*What the task requires*. Skip the pictures, please, and write out exactly every line from the one containing "Instruction: Toggle the 빠른배송 switch" through the end of the listing below.

*Supplied material*.

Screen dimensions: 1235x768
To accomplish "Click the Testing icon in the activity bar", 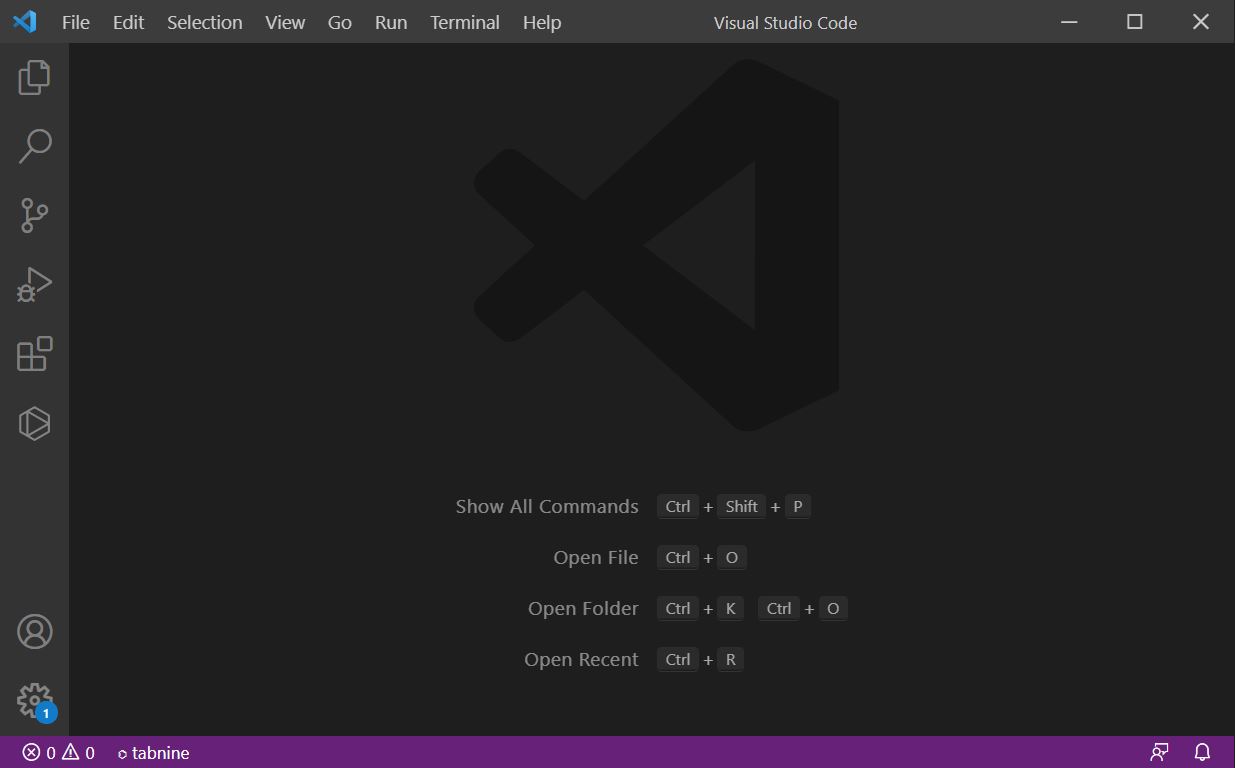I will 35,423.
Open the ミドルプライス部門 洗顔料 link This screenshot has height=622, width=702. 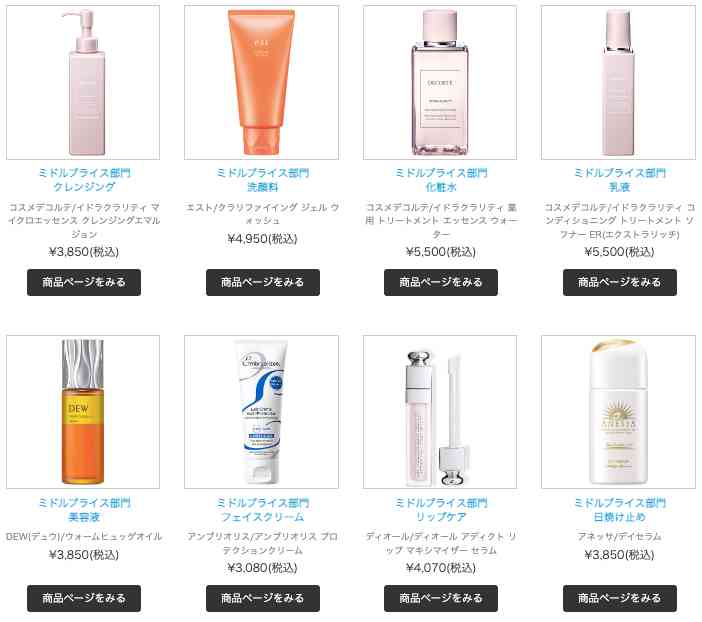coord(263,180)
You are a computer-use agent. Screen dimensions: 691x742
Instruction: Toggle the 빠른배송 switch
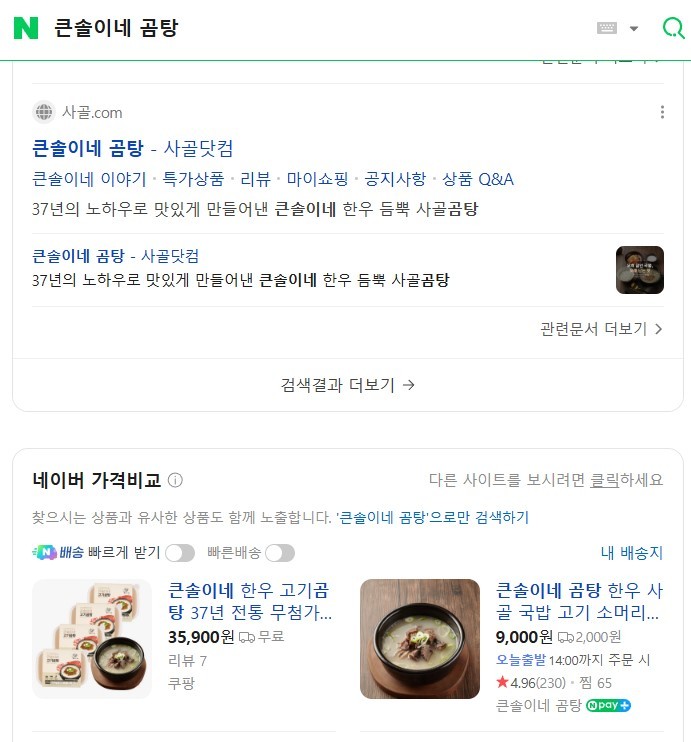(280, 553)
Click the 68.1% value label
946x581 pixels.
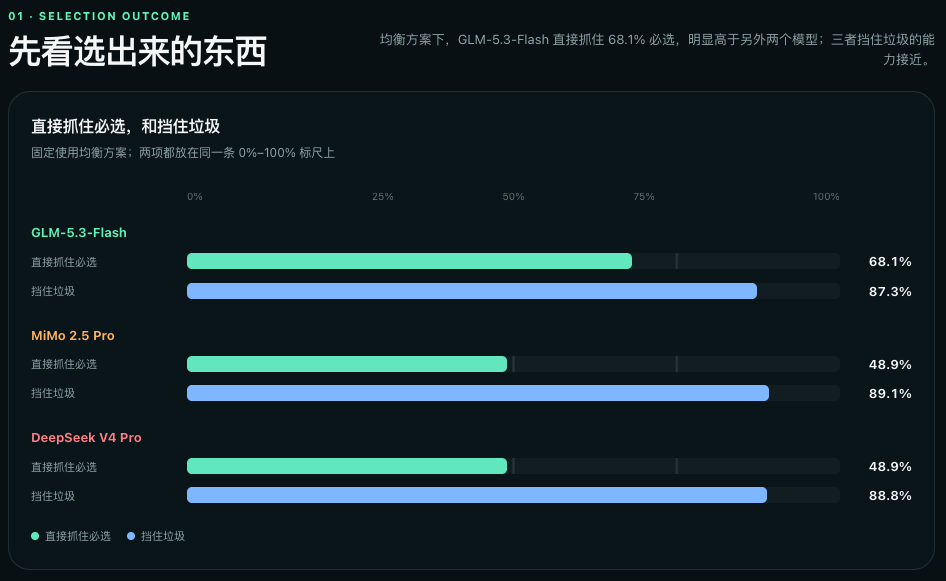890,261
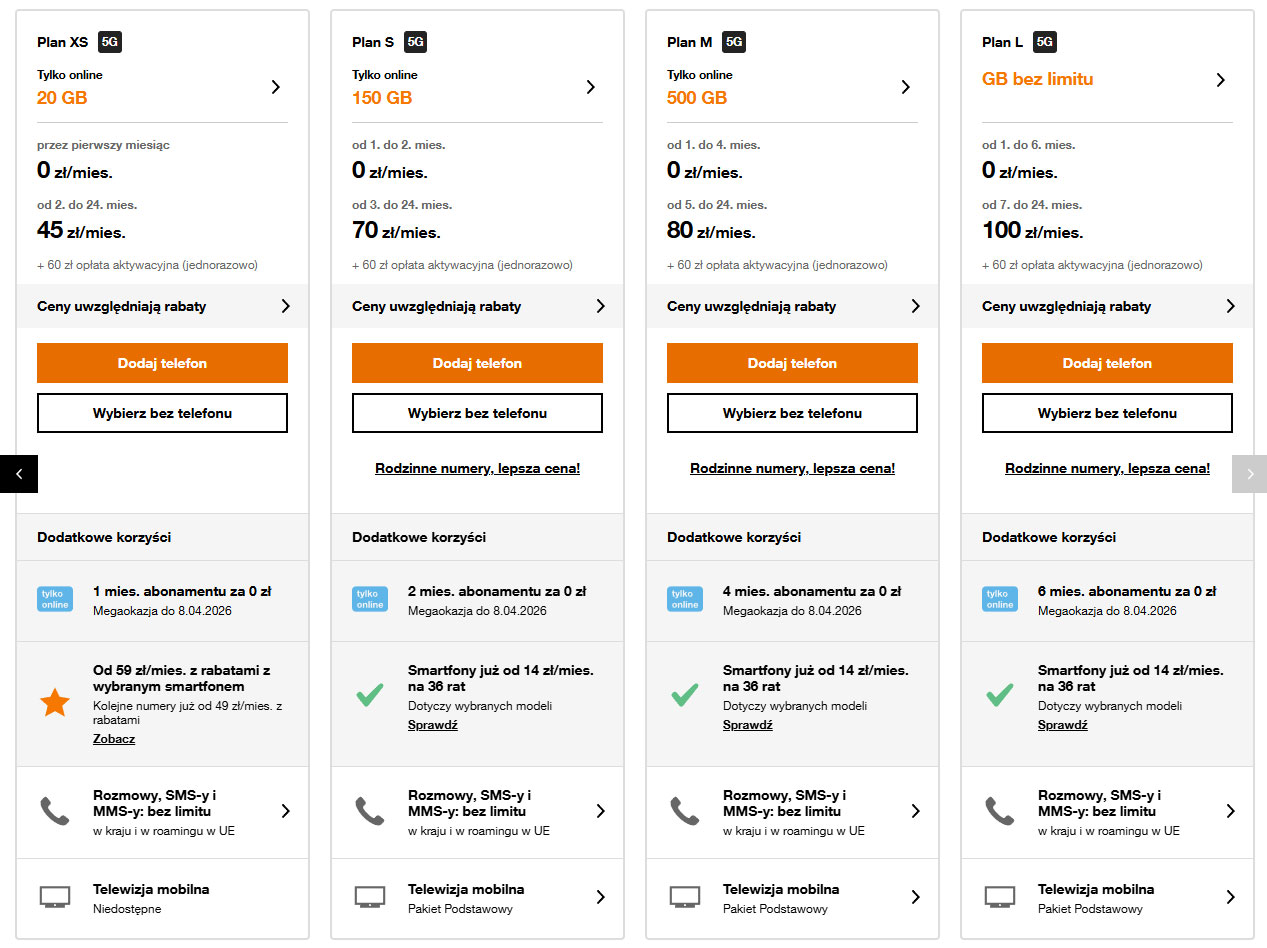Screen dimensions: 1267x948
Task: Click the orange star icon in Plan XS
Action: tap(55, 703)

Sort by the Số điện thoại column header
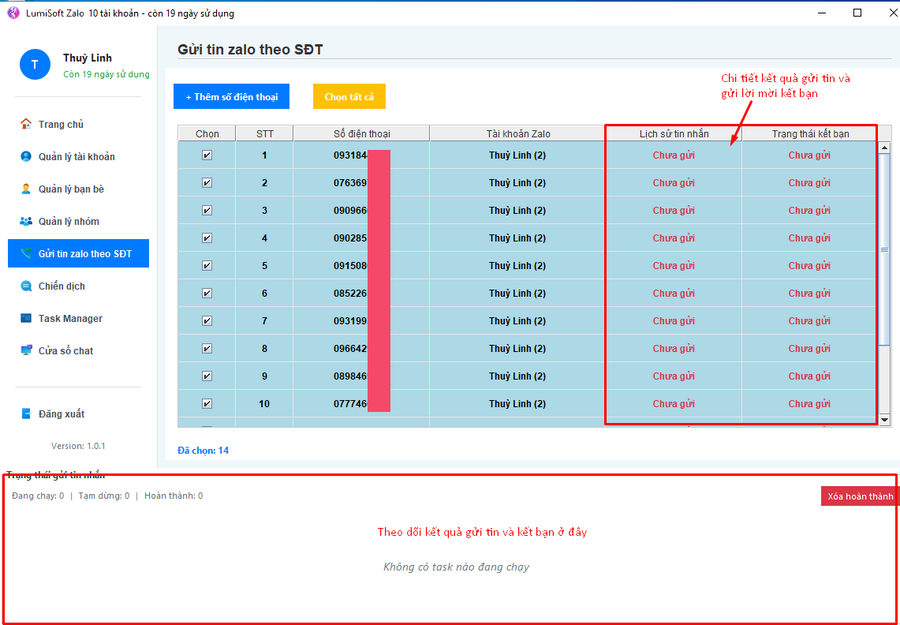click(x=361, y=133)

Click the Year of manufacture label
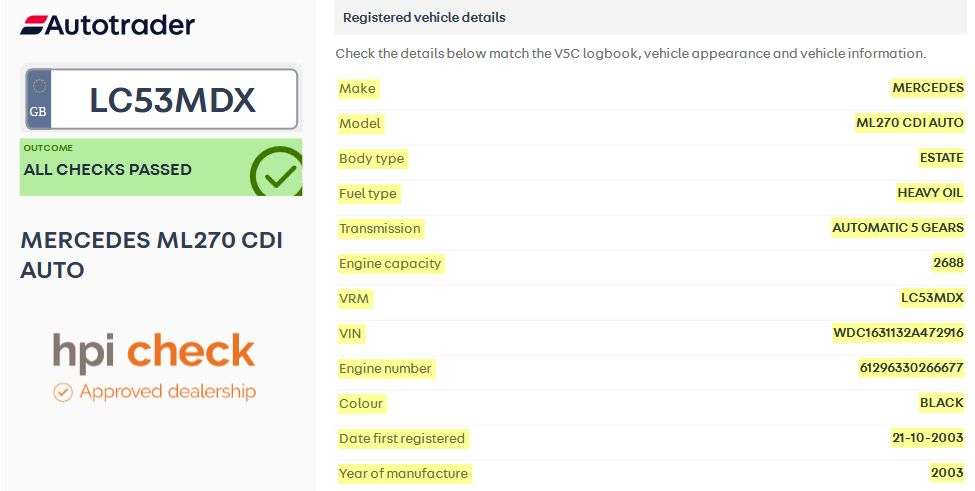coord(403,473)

*Result below*.
Instruction: Toggle the 빠른배송 switch
(280, 553)
Click the 68.1% value label
946x581 pixels.
890,261
Screen dimensions: 1267x948
Task: Click the orange star icon in Plan XS
Action: tap(55, 703)

Sort by the Số điện thoại column header
click(x=361, y=133)

Click the Year of manufacture label
coord(403,473)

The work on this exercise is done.